(Data records)
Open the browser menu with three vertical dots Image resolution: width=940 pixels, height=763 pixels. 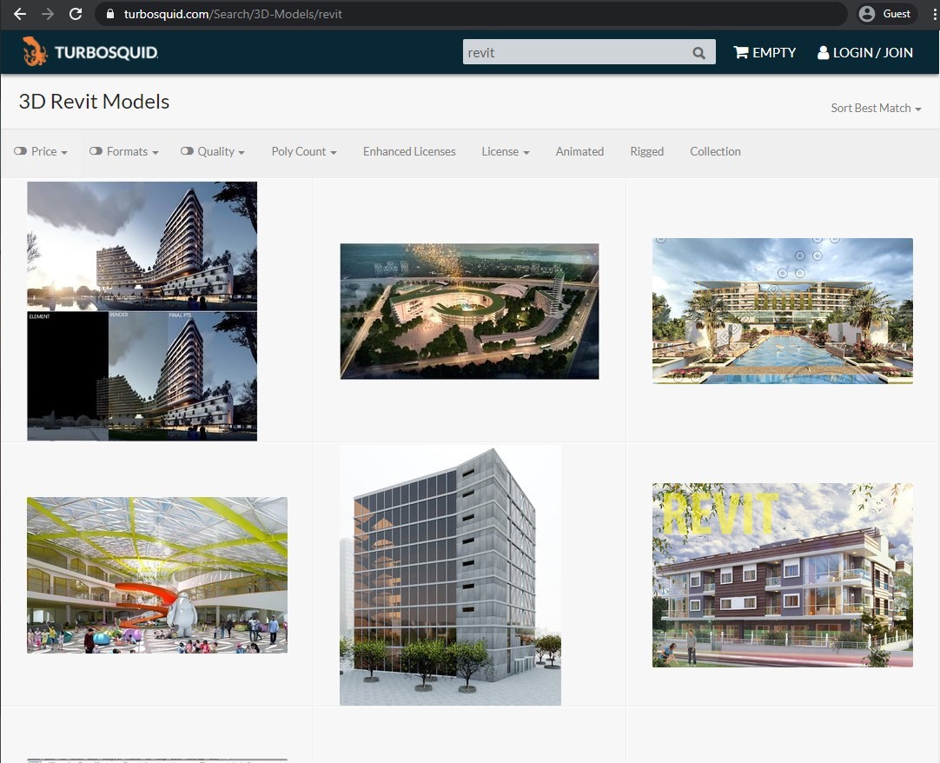point(934,14)
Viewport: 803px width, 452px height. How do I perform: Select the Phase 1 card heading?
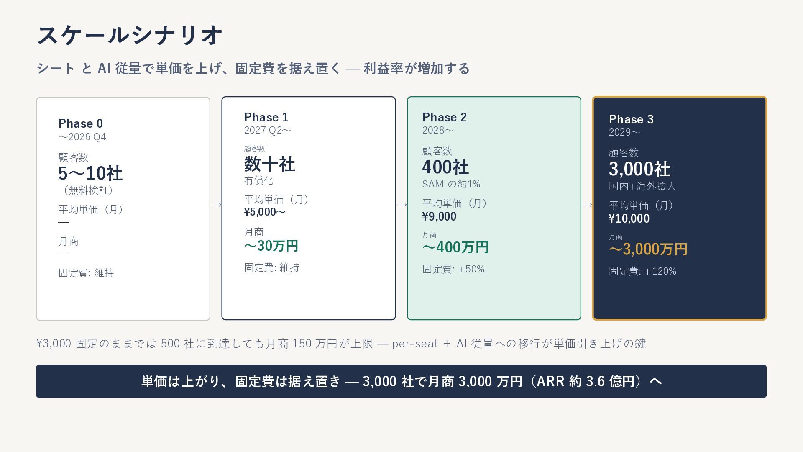(x=266, y=117)
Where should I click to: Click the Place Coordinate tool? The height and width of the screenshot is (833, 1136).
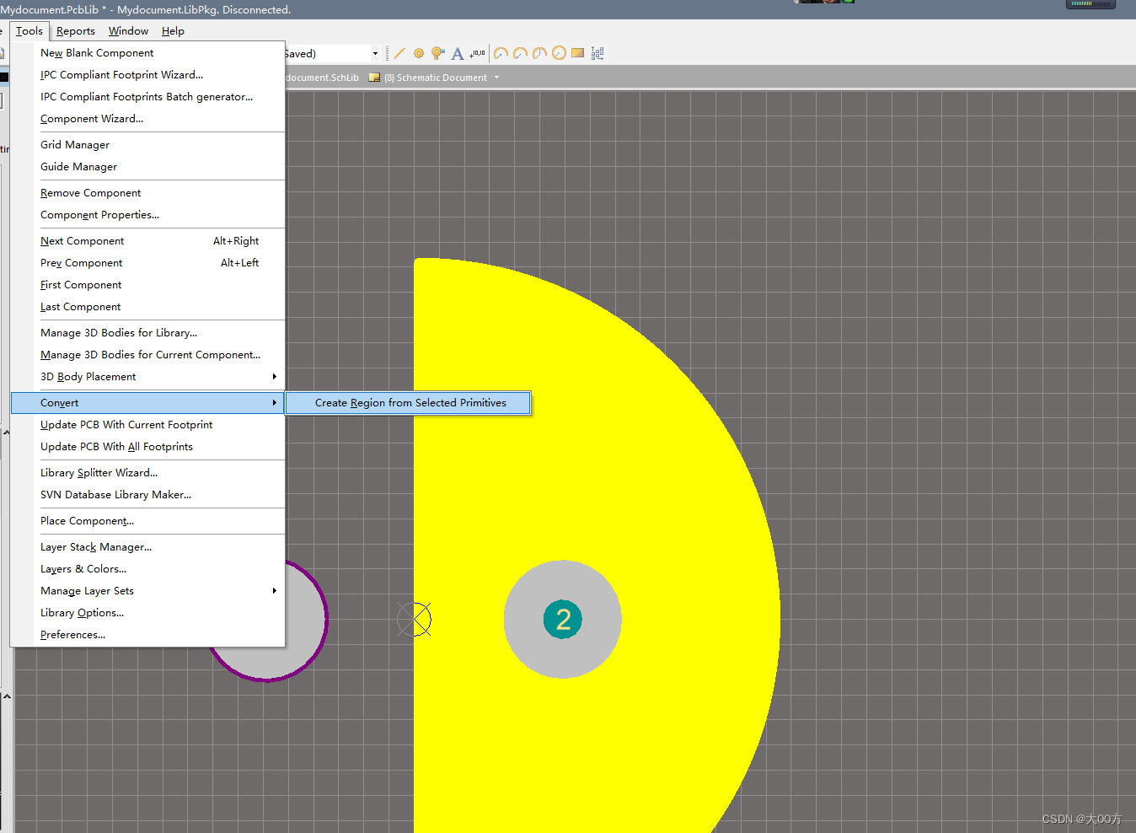[476, 53]
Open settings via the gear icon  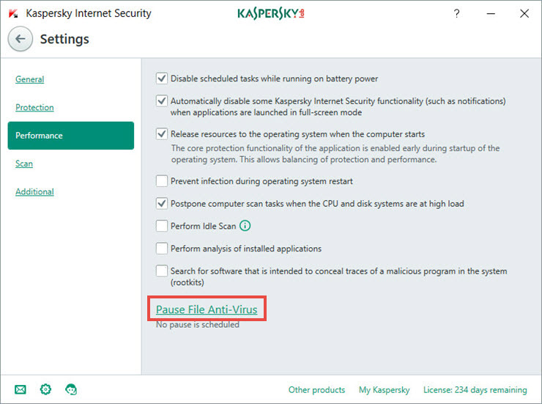[x=45, y=389]
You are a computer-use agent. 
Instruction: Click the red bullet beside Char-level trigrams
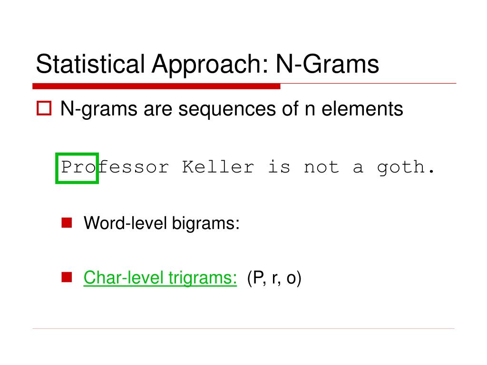(x=67, y=277)
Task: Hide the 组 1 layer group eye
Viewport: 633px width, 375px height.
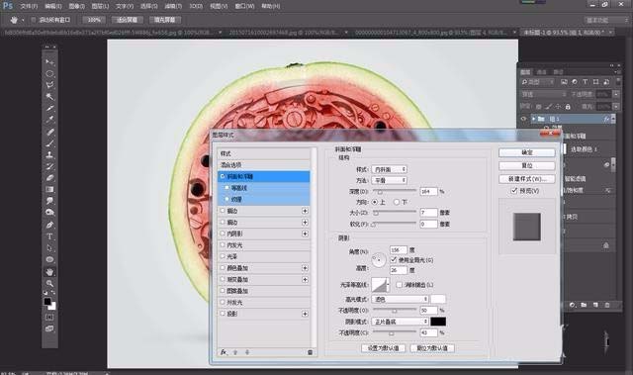Action: pyautogui.click(x=523, y=119)
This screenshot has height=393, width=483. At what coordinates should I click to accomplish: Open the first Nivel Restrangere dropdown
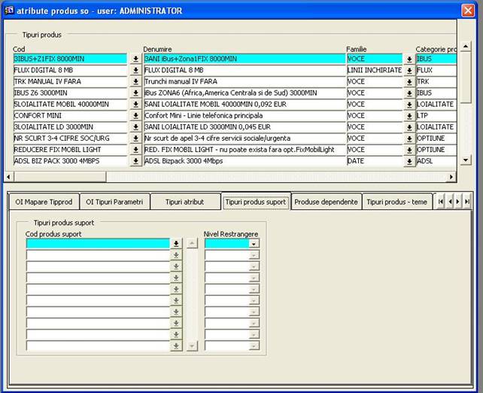254,244
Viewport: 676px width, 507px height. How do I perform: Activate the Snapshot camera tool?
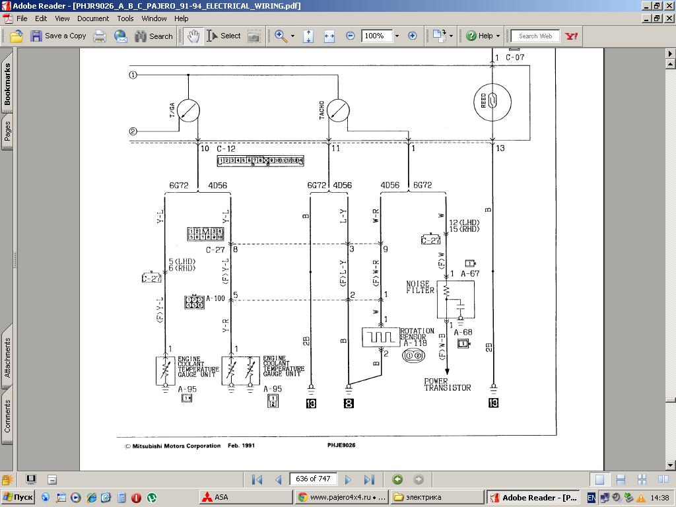point(254,36)
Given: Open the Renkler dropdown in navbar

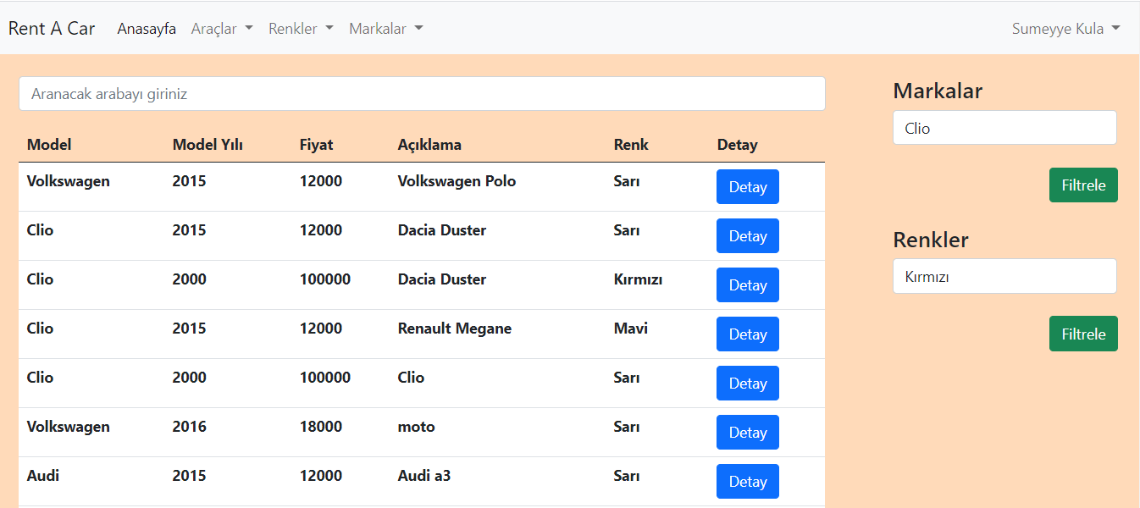Looking at the screenshot, I should [x=300, y=28].
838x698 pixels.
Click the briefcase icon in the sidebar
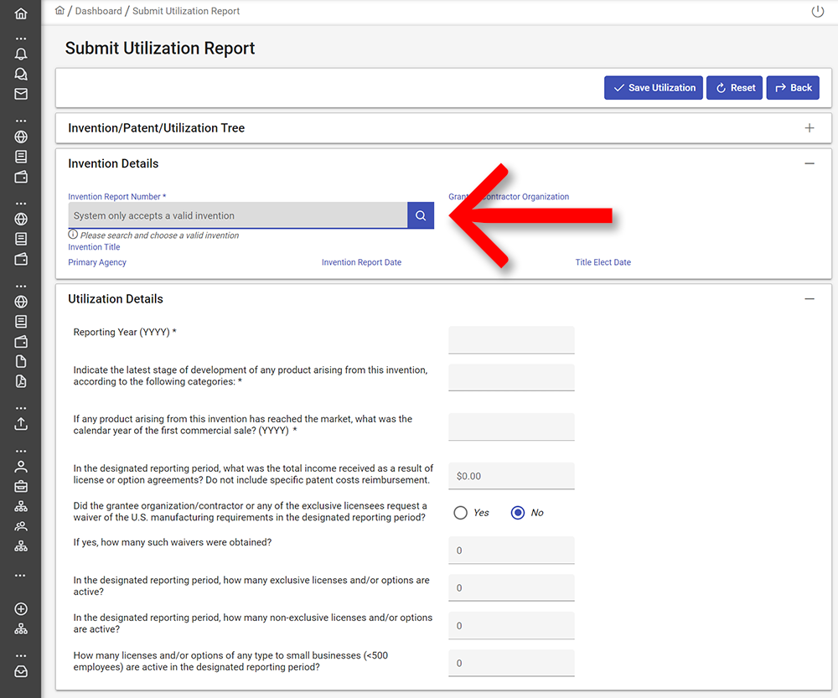21,486
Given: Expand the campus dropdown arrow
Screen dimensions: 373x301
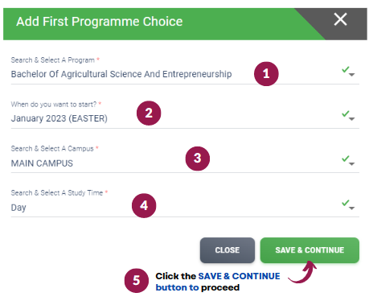Looking at the screenshot, I should (x=352, y=163).
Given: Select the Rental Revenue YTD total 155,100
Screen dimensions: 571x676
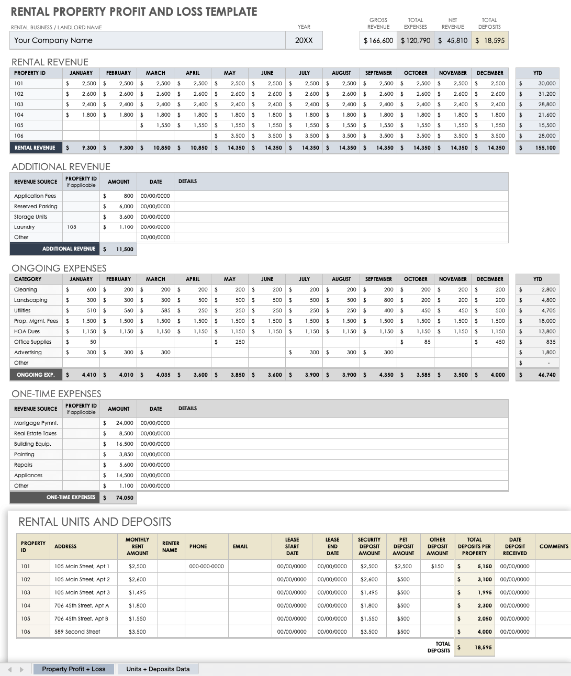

Work to be completed:
Go to the line that contains "Click the briefcase icon in the sidebar" and copy exactly from there through the last line of the records above, both included. Omit pictures.

Finished exercise:
Click the briefcase icon in the sidebar
21,486
Given: Expand the campus dropdown arrow
Screen dimensions: 373x301
Looking at the screenshot, I should (x=352, y=163).
Given: Select the Rental Revenue YTD total 155,100
Screen dimensions: 571x676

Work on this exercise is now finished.